Recently, the U.S. Department of Health & Human Services (HHS) issued a legal mandate that would necessitate that the majority of employers’ health insurance plans must cover some particular medicines and procedures that are not permitted under Catholic teaching. (E.g. abortion-inducing drugs, sterilization and contraception: AID-S-C.)
A post in the CatholicVote blog by Janet Smith (a professor at a Catholic seminary) claims that a Catholic employer issuing a health plan including AID-S-C would not be formally cooperating with the mandate, but only materially cooperating. It’s very important to decide if complying with such a health plan is formal cooperation, because if so the mandate could not be agreed with, or acted on, under any circumstances.
In such cases, evaluating the type and degree of cooperation can sometimes be tricky and confusing to work out. It’s similar to when issues of double effect arise. It is well to realize that both of these issues are the detailed working out of a single principle: "You must never intend evil, whether as an end, or as a means."
That is a two-part principle. The first part is straightforward: for example, “I hate you, so I’ll kill you” makes murder as an end – something that someone is trying to achieve. The second part is intending evil as a means: for example, "I’ll steal money from a bank, so I can go on vacation."
Where evil is a means, it can sometimes not be as clear: "My wife has severe health problems right now, so we will use contraception." Someone claiming that may be entirely truthful that they would welcome children just as soon as the health problems are past, and quite correct that the purpose of using contraception is focused on preventing worse (perhaps fatal) health. But it is still true that they are using contraception as a means. The fact that an evil is definitely not intended as an end does not mean that it is not intended as a means.
In the context of the HHS mandate then, for the sake of concrete example, imagine a very simple health plan that is proposed (by a commercial health insurance company, say) for employees of a Catholic-owned company:
- All Catholic-permitted doctor visits and treatments will be paid for.
- All Catholic-permitted drug prescriptions will be paid for.
- All sterilizations, contraception, and abortion-inducing drugs will be paid for.
A faithful Catholic owner can be happy with A and B, but not with C. His conversation with the health insurance company may go something like this:
Owner: "The health plan you offer is mostly good, but I don’t like C. I can't agree to pay for anything in C. Those things are wrong. Take C out please."
HI company: "Sorry, we can’t. It’s a federal law that it has to be there, and we’re going to comply with that law."
Owner: "But I don’t agree with C being in the plan."

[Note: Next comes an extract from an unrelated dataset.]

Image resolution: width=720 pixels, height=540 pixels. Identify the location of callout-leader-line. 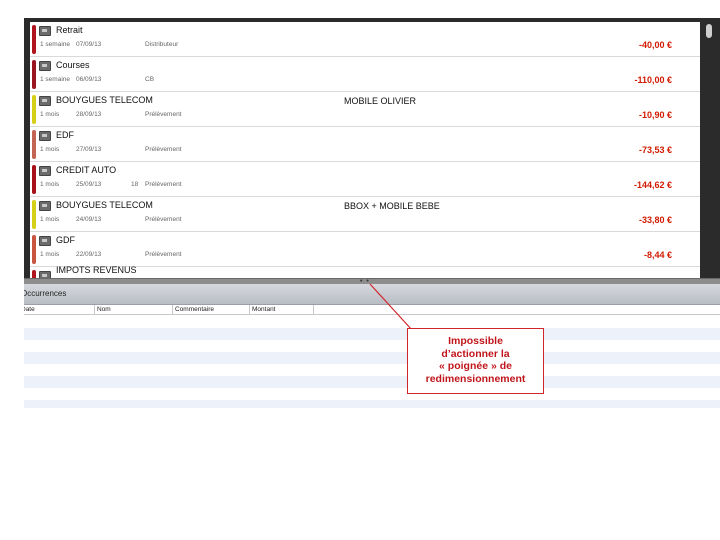
(391, 307).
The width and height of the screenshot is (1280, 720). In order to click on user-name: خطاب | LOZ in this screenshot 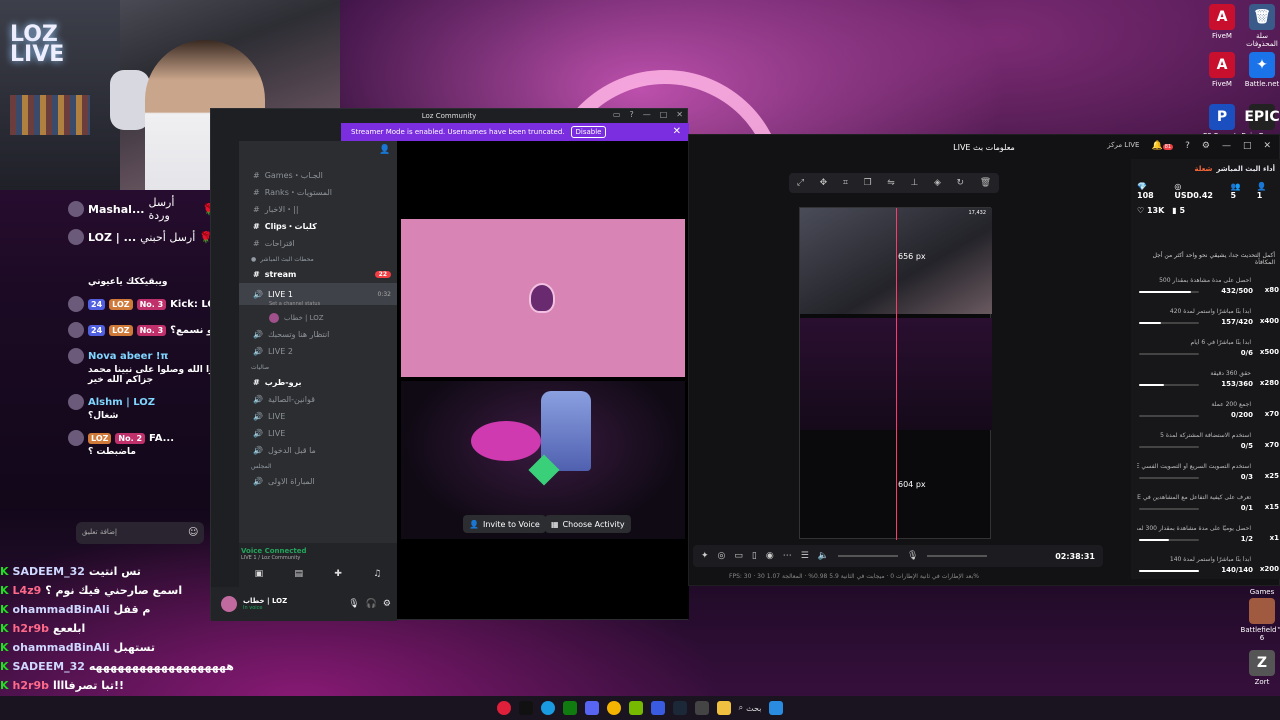, I will do `click(266, 601)`.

HI company: "If you pick any of our plans you are entering into a legal agreement that will always include C. You can't get A and B without C. Your only other choice is to choose no plan. All our plans have C."
Owner: "And part of my payment for any plan will go to paying for C ?"

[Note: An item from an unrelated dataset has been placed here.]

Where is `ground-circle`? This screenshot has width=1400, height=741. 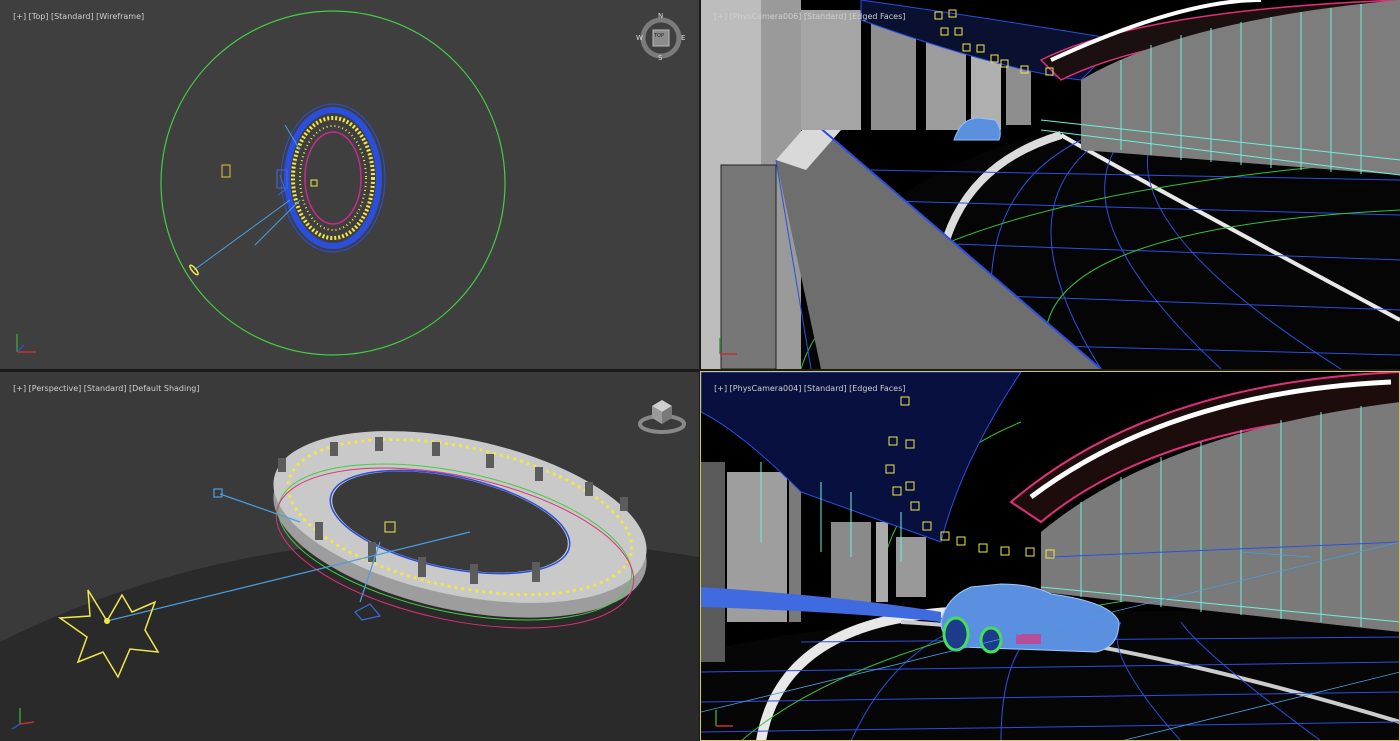
ground-circle is located at coordinates (333, 183).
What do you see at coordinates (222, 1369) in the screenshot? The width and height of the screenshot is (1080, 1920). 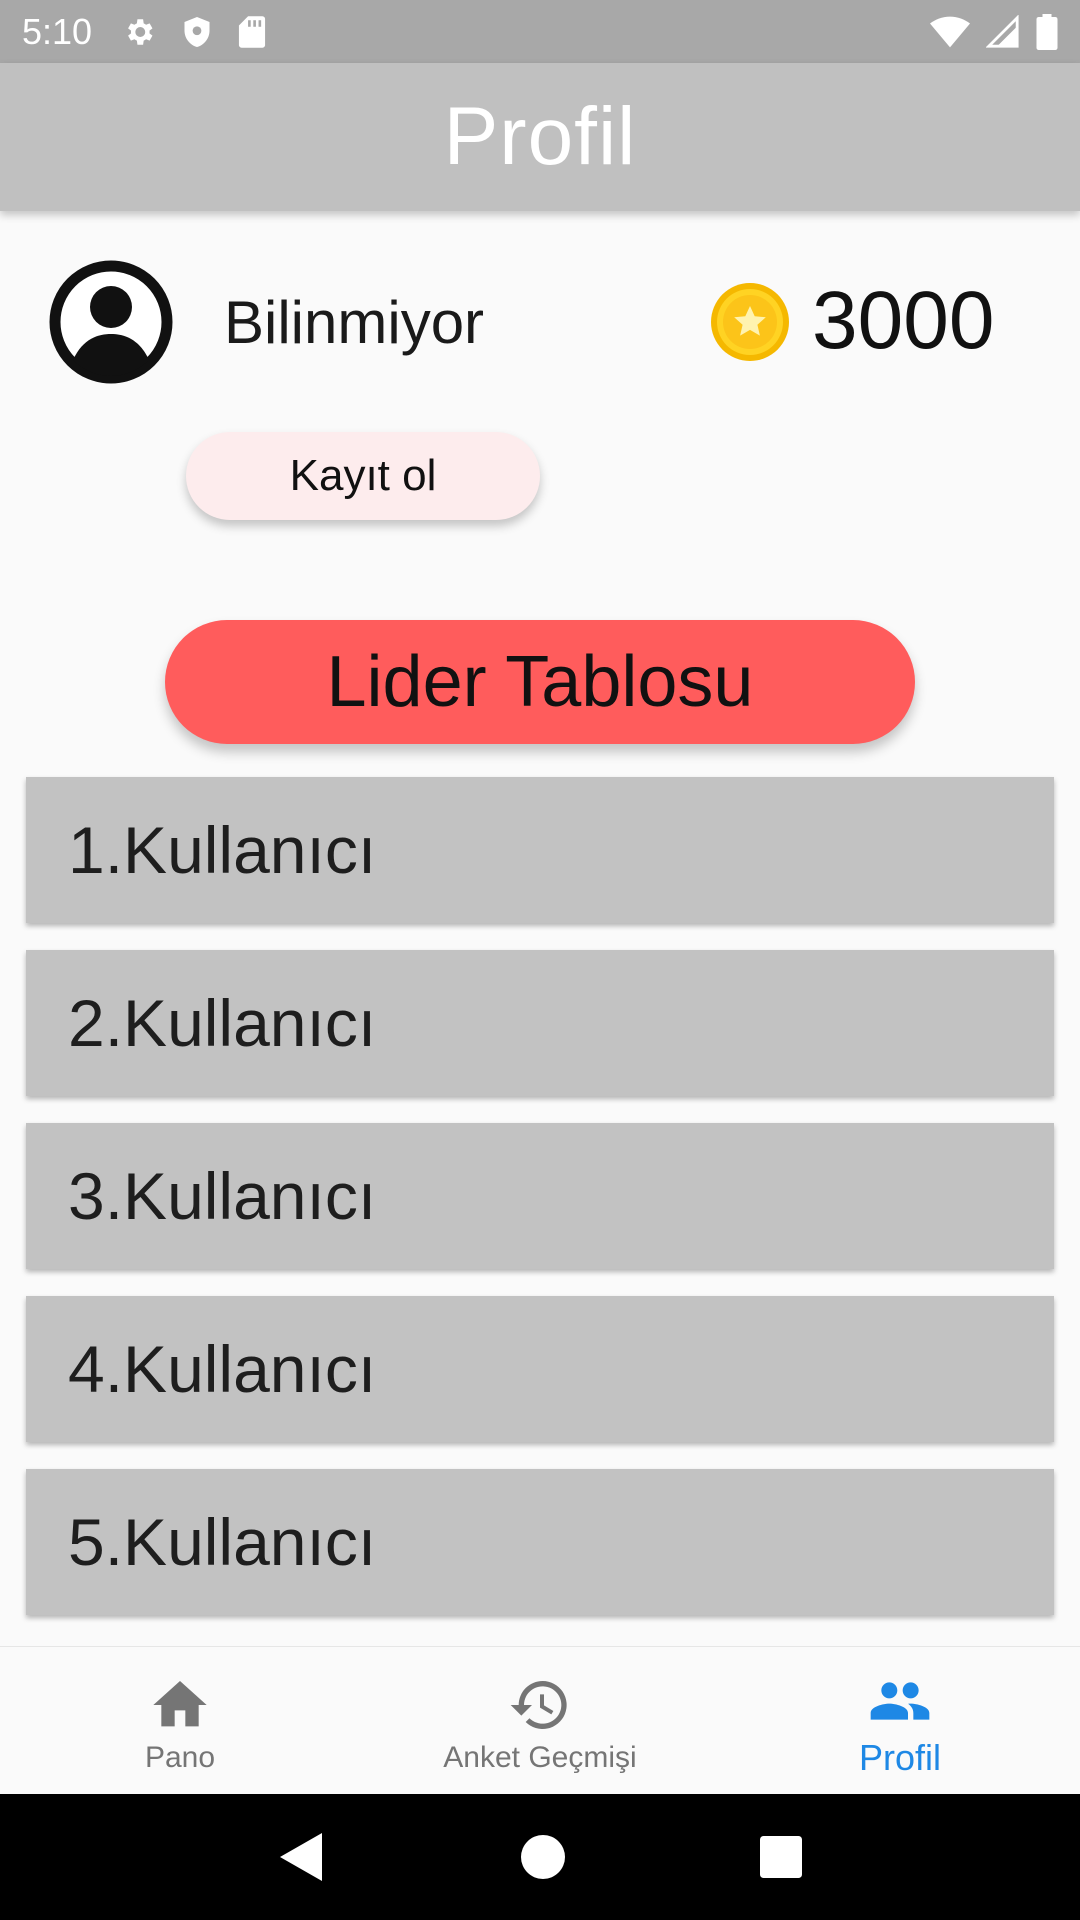 I see `leaderboard-row-label: 4.Kullanıcı` at bounding box center [222, 1369].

HI company: "Yes, of course."
And such a conversation demonstrates why choosing a health plan with C in it is intending evil. If the Catholic owner selects a plan, he is agreeing with it – not as a moral agreement, but nevertheless as a real signed legal agreement; it's a firm contract. He does not agree with any health plan that includes C as an end, because he is definitely against C. But he is agreeing with it as a means, because he can't get the good effects of A and B without agreeing to C.

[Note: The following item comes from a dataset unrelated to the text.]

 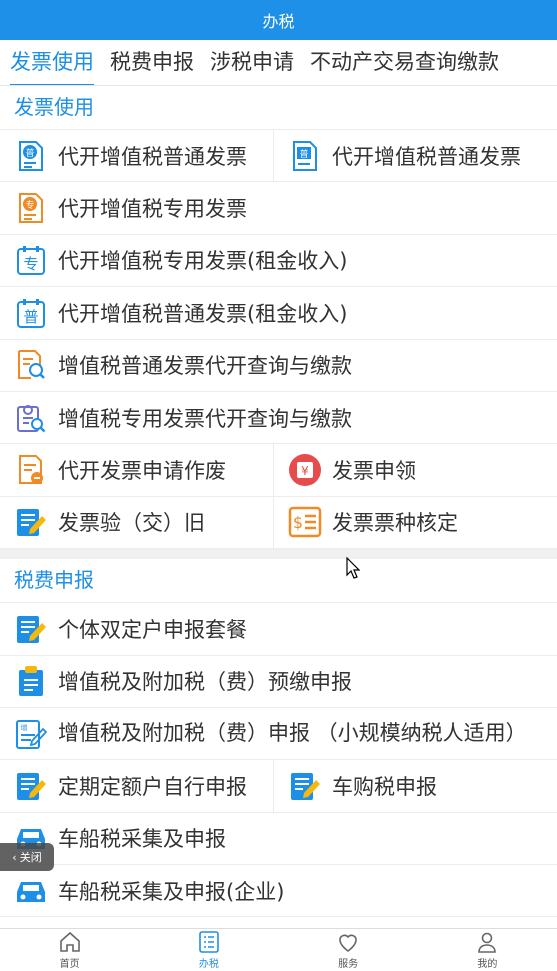 I want to click on item-invoice-general-rent: 普 代开增值税普通发票(租金收入), so click(x=278, y=312).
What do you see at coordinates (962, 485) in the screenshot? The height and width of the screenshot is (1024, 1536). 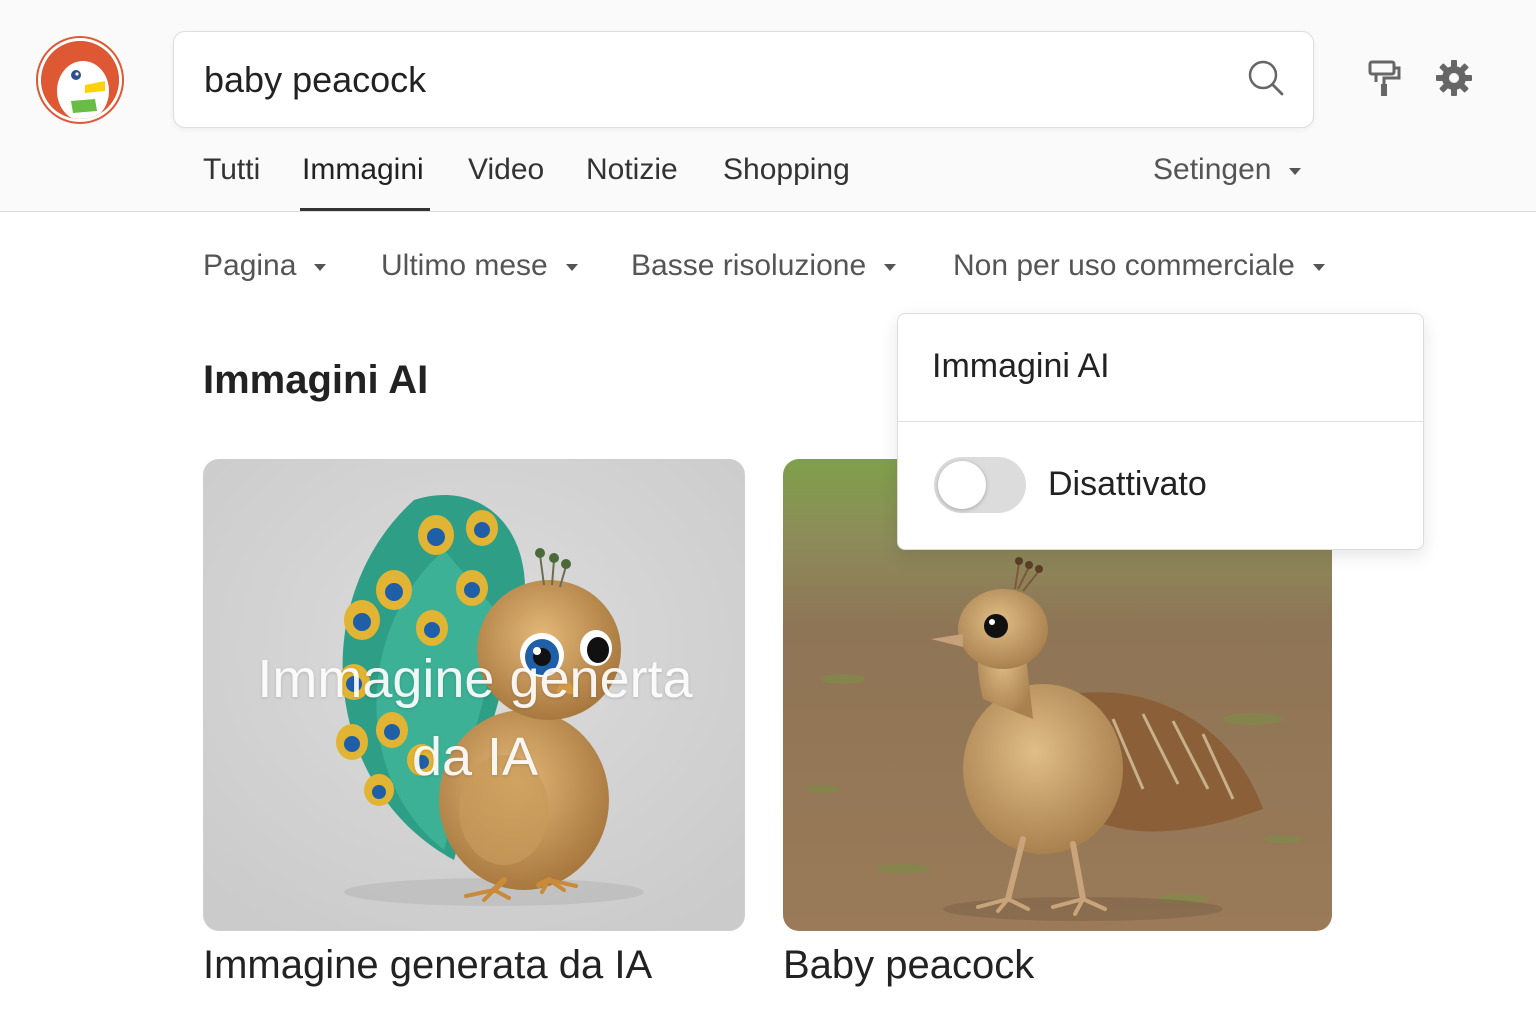 I see `toggle-knob` at bounding box center [962, 485].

Objection 1: But Catholics are required to pay taxes, and yet the government may choose to use those taxes for immoral purposes.
Reply 1: However, when we pay taxes we are not required to enter into a formal and explicit agreement with how those taxes will be used.
Objection 2: But Catholics are sometimes permitted, given enough proportionate reasons, to vote for a candidate whose platform includes a commitment to an explicit evil.
Reply 2: But when voting for a candidate, Catholics are not required to enter a formal and explicit agreement with any of the positions of that candidate.
Objection 3: The employer is not going up to the counter of a pharmacy and purchasing an abortion-inducing drug for an employee.
Reply 2: But when voting for a candidate, Catholics are not required to enter a formal and explicit agreement with any of the positions of that candidate.
In this post I have not used the technique on deciding whether cooperation is formal or material, but rather have directly focused on showing that evil is intended as a means.